What you are asked to do: The required output is the exact sequence of lines from the line holding "At what coordinates should I click to accomplish: Open" to the end of the records, inclusive.

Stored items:
"""
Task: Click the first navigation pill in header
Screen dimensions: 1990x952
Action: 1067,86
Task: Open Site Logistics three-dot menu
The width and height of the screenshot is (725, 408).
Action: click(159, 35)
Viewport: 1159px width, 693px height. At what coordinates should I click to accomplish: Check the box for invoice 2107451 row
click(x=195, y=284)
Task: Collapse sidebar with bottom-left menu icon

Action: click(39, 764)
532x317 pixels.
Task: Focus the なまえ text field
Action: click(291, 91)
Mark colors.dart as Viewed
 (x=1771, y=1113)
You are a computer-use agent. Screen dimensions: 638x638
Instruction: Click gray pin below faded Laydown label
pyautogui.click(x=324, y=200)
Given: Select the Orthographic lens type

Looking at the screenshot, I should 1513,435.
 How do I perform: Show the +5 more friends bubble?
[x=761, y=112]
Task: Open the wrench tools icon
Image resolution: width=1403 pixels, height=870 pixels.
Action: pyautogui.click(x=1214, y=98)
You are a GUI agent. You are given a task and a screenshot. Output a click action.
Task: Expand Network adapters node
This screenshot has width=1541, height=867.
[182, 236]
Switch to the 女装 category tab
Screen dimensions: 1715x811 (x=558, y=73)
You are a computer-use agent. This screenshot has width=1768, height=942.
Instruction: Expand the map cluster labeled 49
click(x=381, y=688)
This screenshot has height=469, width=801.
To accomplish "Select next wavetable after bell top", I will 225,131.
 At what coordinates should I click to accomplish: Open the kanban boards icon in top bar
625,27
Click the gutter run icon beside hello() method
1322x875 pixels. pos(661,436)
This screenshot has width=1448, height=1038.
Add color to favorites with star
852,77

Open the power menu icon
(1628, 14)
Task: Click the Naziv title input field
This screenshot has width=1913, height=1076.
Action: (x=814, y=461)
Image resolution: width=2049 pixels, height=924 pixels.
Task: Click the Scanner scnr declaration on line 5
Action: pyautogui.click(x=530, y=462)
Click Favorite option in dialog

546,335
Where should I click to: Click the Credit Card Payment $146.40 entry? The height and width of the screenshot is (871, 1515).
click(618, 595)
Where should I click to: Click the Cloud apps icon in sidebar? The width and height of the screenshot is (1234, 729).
"""
Reply to the exercise:
 At what coordinates should I click to accomplish: Open the kanban boards icon in top bar
625,27
Click the gutter run icon beside hello() method
1322x875 pixels. pos(661,436)
This screenshot has width=1448, height=1038.
Add color to favorites with star
852,77

Open the power menu icon
(1628, 14)
Task: Click the Naziv title input field
This screenshot has width=1913, height=1076.
Action: (x=814, y=461)
Image resolution: width=2049 pixels, height=924 pixels.
Task: Click the Scanner scnr declaration on line 5
Action: pyautogui.click(x=530, y=462)
Click Favorite option in dialog

546,335
Where should I click to: Click the Credit Card Payment $146.40 entry? The height and width of the screenshot is (871, 1515).
click(618, 595)
Where should I click to: Click the Cloud apps icon in sidebar? The width and height of the screenshot is (1234, 729).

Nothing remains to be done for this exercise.